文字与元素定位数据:
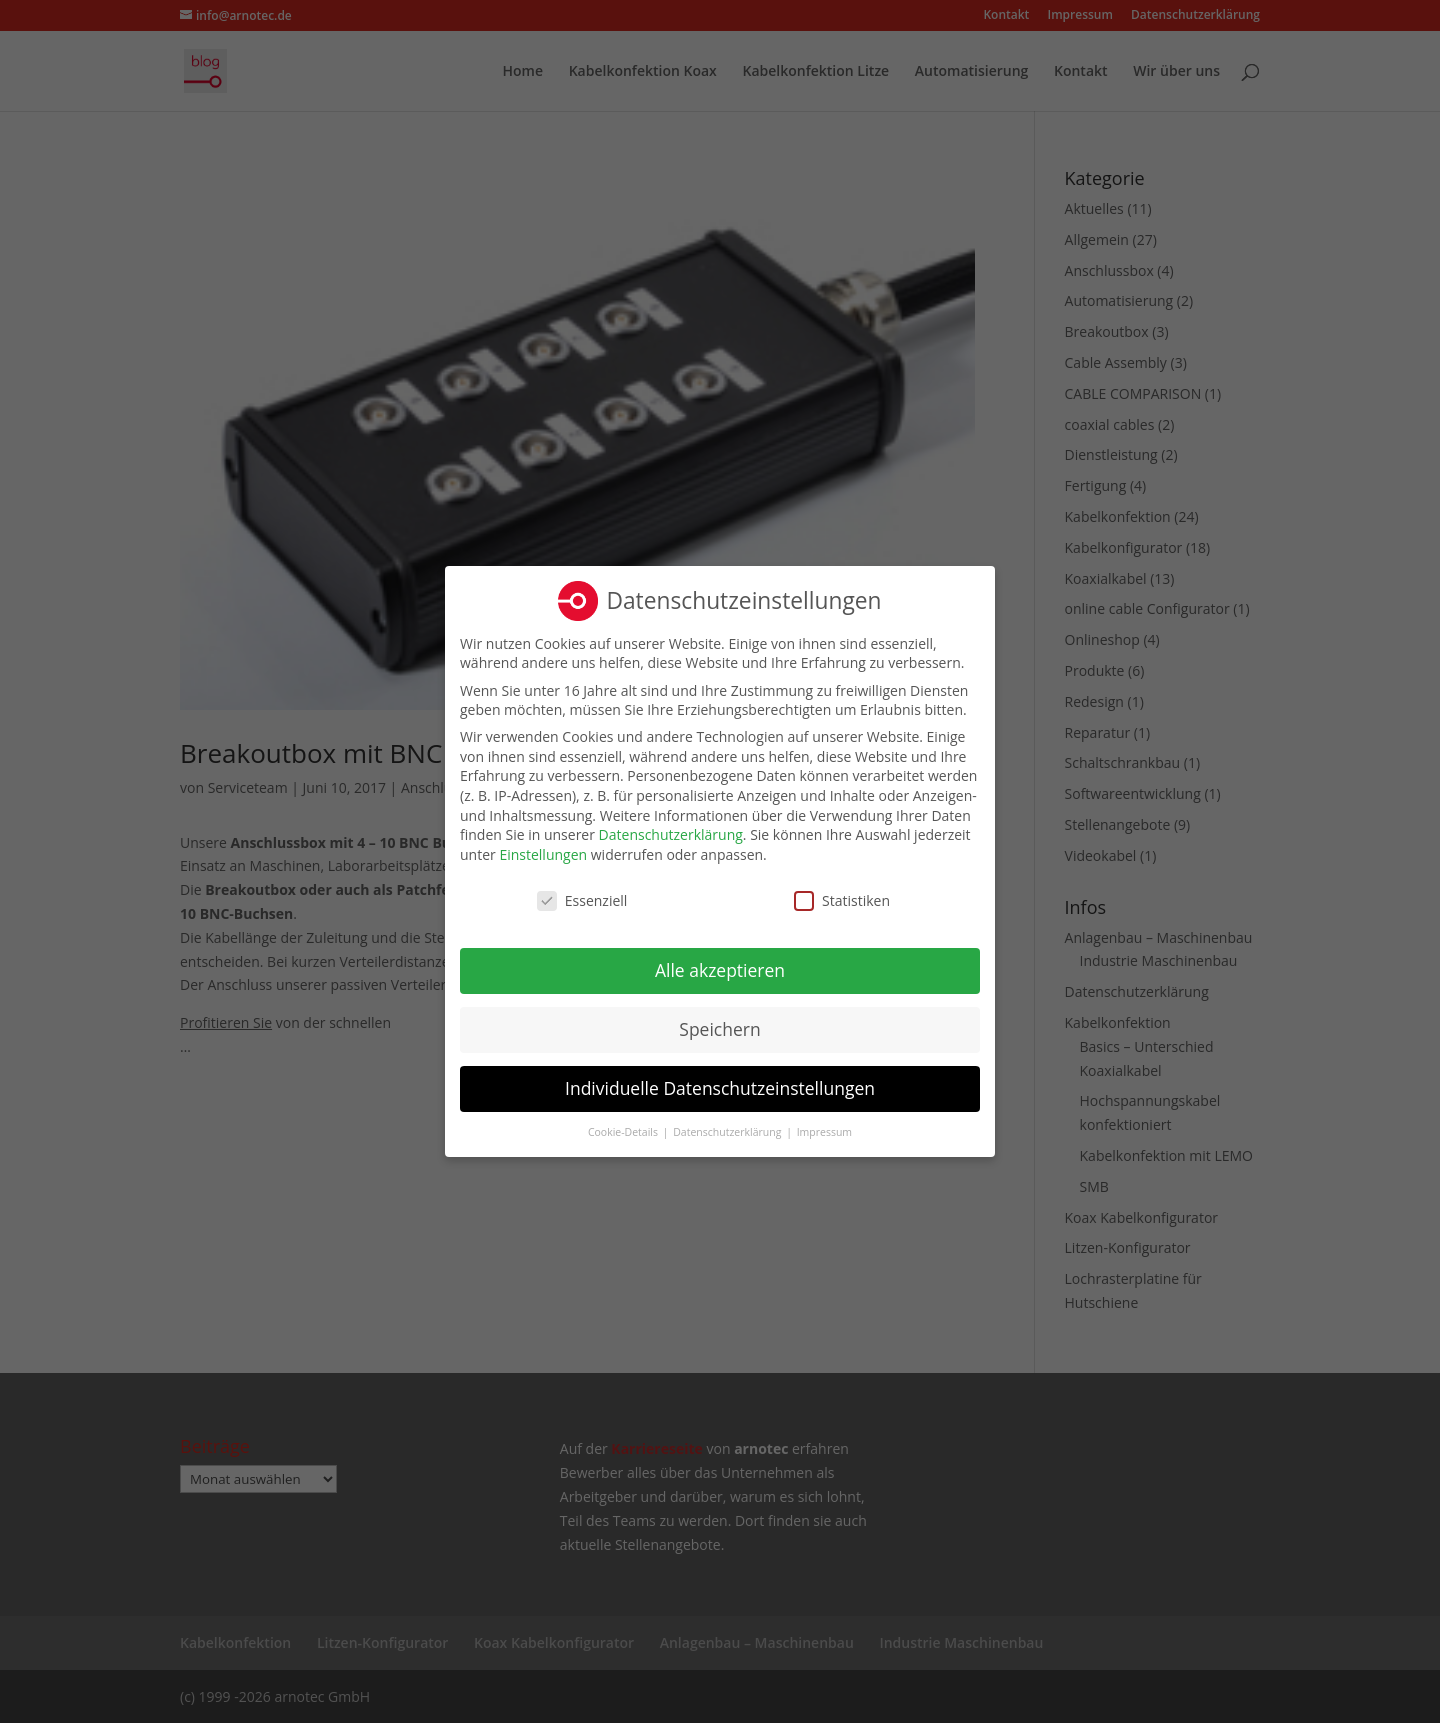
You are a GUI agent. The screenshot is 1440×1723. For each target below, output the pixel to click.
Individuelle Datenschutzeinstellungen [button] (720, 1087)
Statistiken (842, 899)
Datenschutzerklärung (671, 833)
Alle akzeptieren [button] (720, 969)
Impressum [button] (824, 1131)
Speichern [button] (719, 1028)
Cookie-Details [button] (624, 1131)
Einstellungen (543, 853)
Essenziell (582, 899)
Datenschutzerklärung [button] (728, 1131)
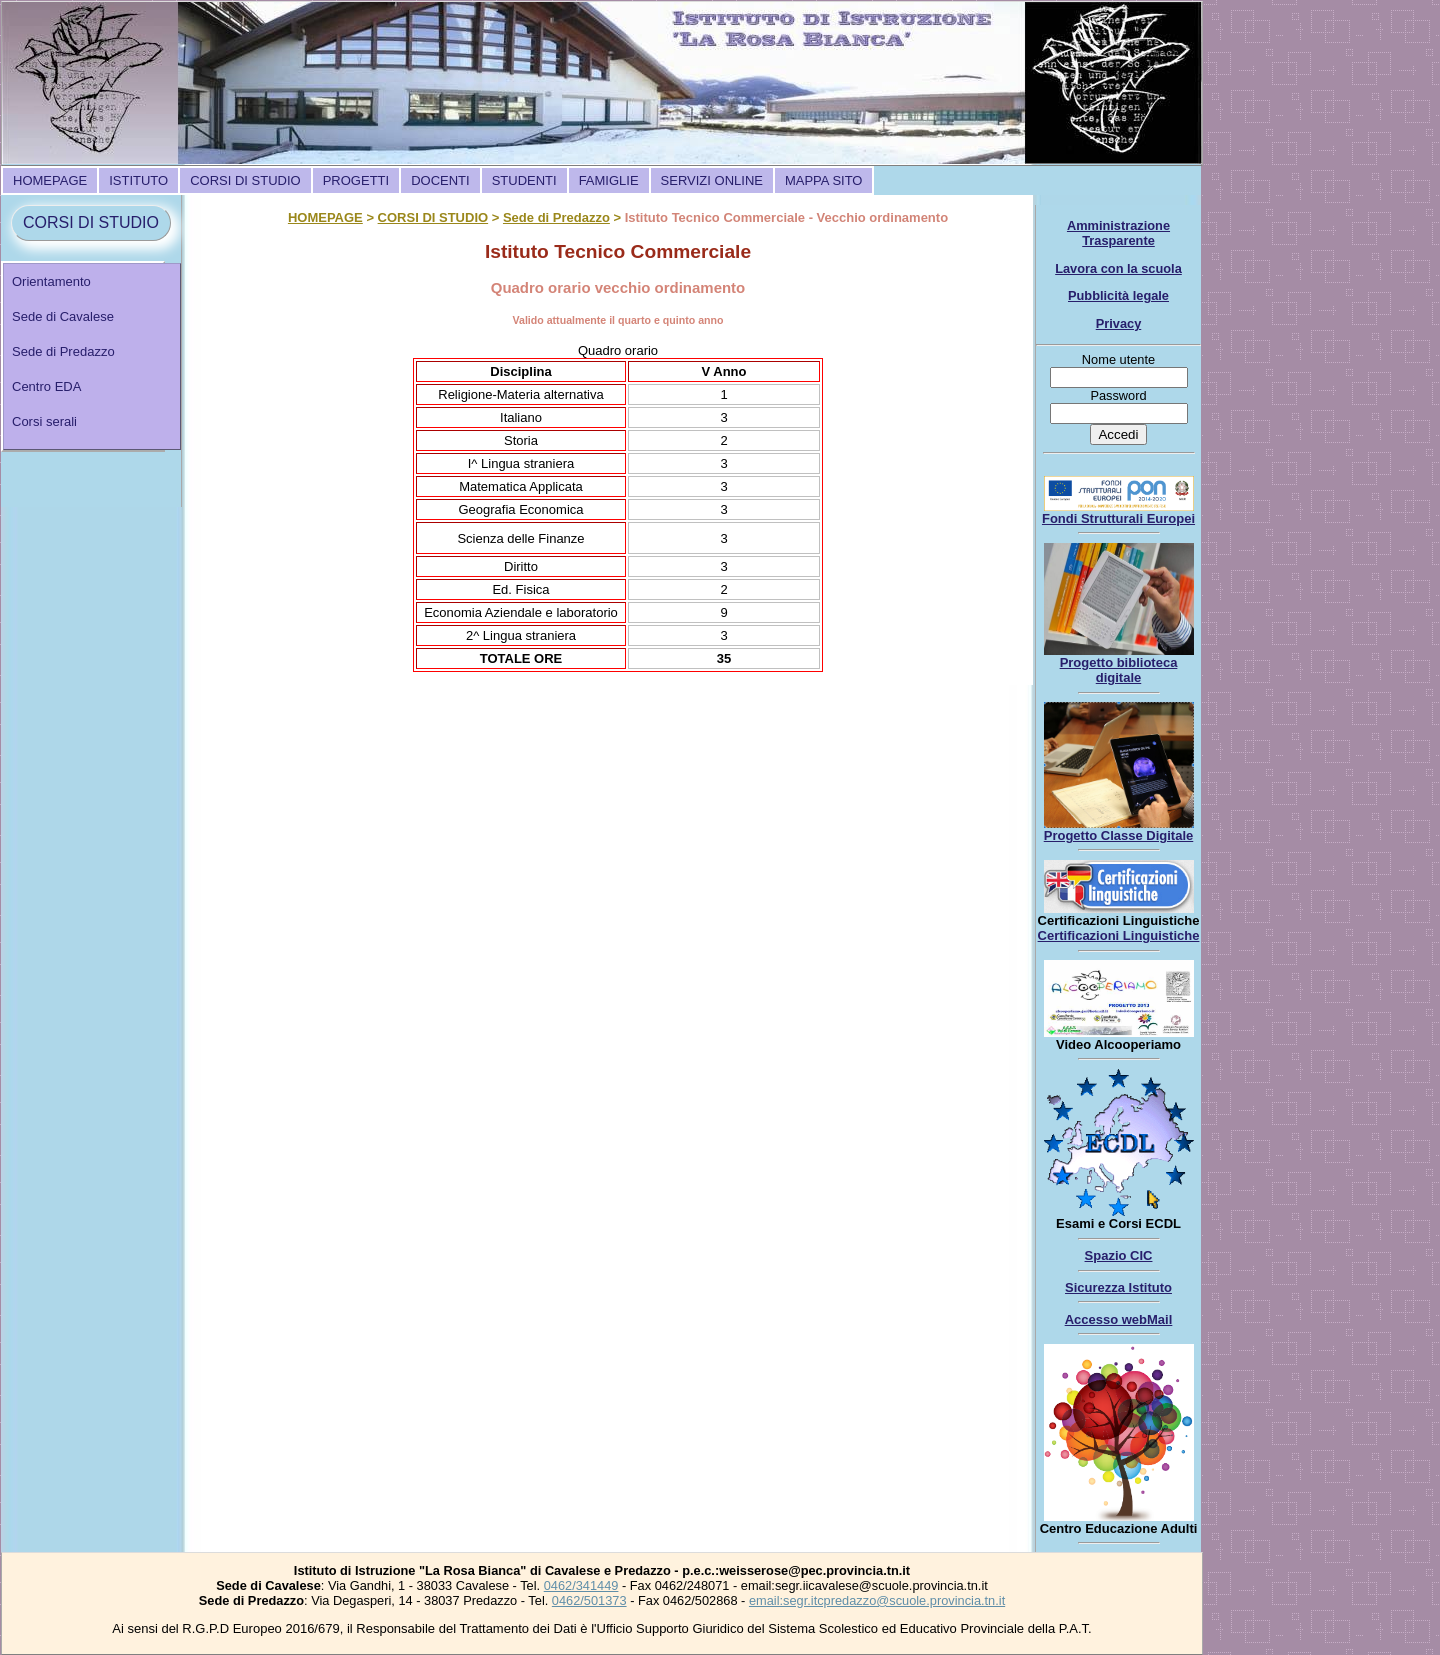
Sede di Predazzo (63, 351)
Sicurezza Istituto (1118, 1287)
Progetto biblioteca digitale (1119, 670)
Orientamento (51, 281)
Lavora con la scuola (1118, 268)
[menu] (92, 356)
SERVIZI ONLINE (712, 180)
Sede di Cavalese (63, 316)
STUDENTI (524, 180)
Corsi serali (44, 421)
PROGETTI (356, 180)
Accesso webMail (1119, 1319)
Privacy (1119, 323)
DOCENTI (440, 180)
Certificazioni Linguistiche (1119, 935)
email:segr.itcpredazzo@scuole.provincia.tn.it (877, 1600)
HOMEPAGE (50, 180)
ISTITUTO (138, 180)
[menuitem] (50, 180)
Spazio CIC (1119, 1255)
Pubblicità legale (1118, 295)
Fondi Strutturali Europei (1118, 518)
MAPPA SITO (824, 180)
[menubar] (437, 180)
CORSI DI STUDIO (245, 180)
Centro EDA (46, 386)
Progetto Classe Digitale (1119, 835)
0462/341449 (581, 1585)
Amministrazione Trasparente (1118, 233)
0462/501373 (589, 1600)
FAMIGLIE (609, 180)
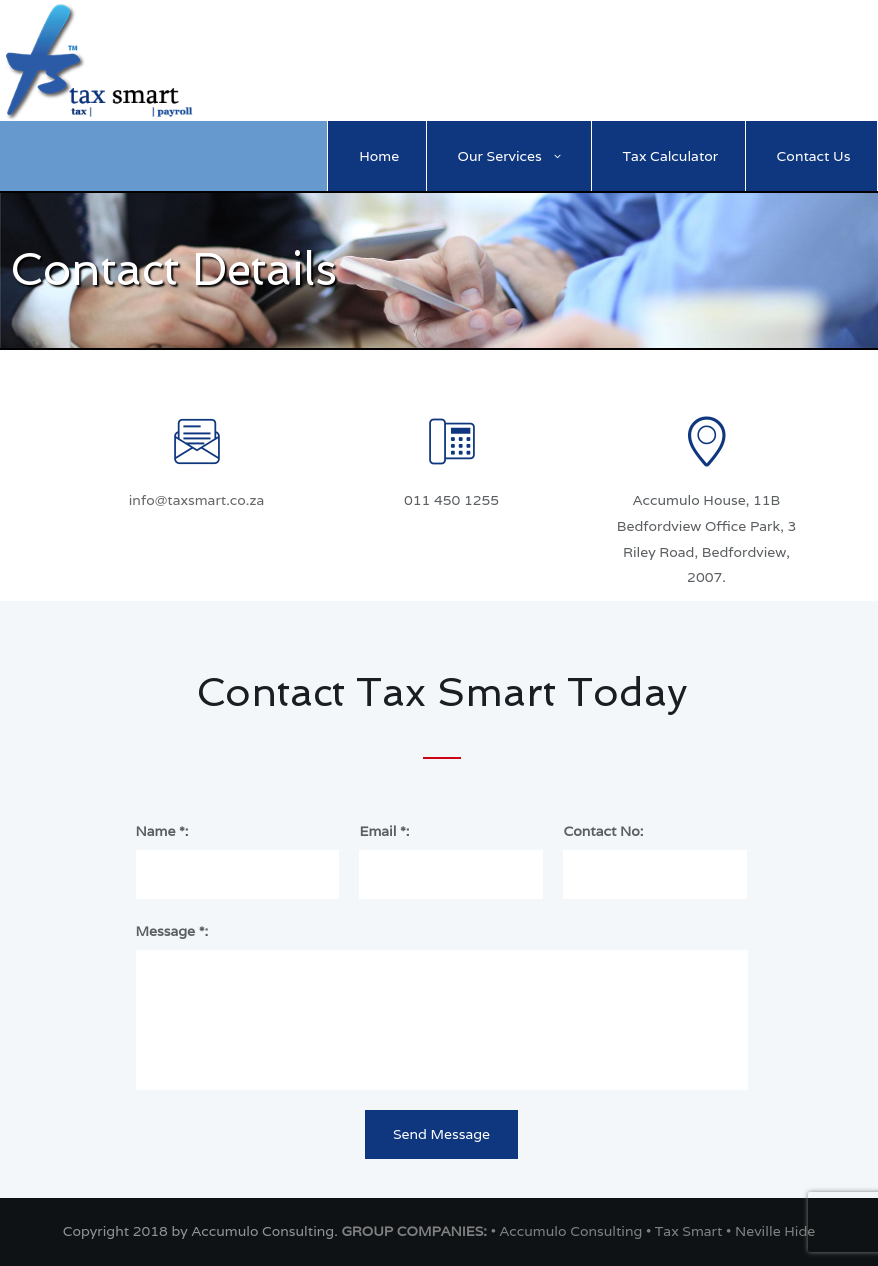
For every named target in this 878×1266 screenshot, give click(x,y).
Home (379, 156)
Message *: (172, 931)
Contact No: (603, 831)
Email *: (384, 831)
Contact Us (814, 156)
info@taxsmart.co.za (196, 500)
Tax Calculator (671, 156)
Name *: (162, 831)
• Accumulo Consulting (568, 1231)
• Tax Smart (686, 1231)
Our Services (500, 156)
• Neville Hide (770, 1231)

简短题目 – 能否把上面的全部数据逐行一字不差地抄写下来？答案里不要包含图片。

任务结果 –
You are a GUI agent. The screenshot is 1440×1723. For each target below, output the pixel to click.
Individuelle Datenschutzeinstellungen [button] (720, 1087)
Statistiken (842, 899)
Datenschutzerklärung (671, 833)
Alle akzeptieren [button] (720, 969)
Impressum [button] (824, 1131)
Speichern [button] (719, 1028)
Cookie-Details [button] (624, 1131)
Einstellungen (543, 853)
Essenziell (582, 899)
Datenschutzerklärung [button] (728, 1131)
Sede di Predazzo (63, 351)
Sicurezza Istituto (1118, 1287)
Progetto biblioteca digitale (1119, 670)
Orientamento (51, 281)
Lavora con la scuola (1118, 268)
[menu] (92, 356)
SERVIZI ONLINE (712, 180)
Sede di Cavalese (63, 316)
STUDENTI (524, 180)
Corsi serali (44, 421)
PROGETTI (356, 180)
Accesso webMail (1119, 1319)
Privacy (1119, 323)
DOCENTI (440, 180)
Certificazioni Linguistiche (1119, 935)
email:segr.itcpredazzo@scuole.provincia.tn.it (877, 1600)
HOMEPAGE (50, 180)
ISTITUTO (138, 180)
[menuitem] (50, 180)
Spazio CIC (1119, 1255)
Pubblicità legale (1118, 295)
Fondi Strutturali Europei (1118, 518)
MAPPA SITO (824, 180)
[menubar] (437, 180)
CORSI DI STUDIO (245, 180)
Centro EDA (46, 386)
Progetto Classe Digitale (1119, 835)
0462/341449 (581, 1585)
Amministrazione Trasparente (1118, 233)
0462/501373 (589, 1600)
FAMIGLIE (609, 180)
For every named target in this 878×1266 screenshot, give click(x,y).
Home (379, 156)
Message *: (172, 931)
Contact No: (603, 831)
Email *: (384, 831)
Contact Us (814, 156)
info@taxsmart.co.za (196, 500)
Tax Calculator (671, 156)
Name *: (162, 831)
• Accumulo Consulting (568, 1231)
• Tax Smart (686, 1231)
Our Services (500, 156)
• Neville Hide (770, 1231)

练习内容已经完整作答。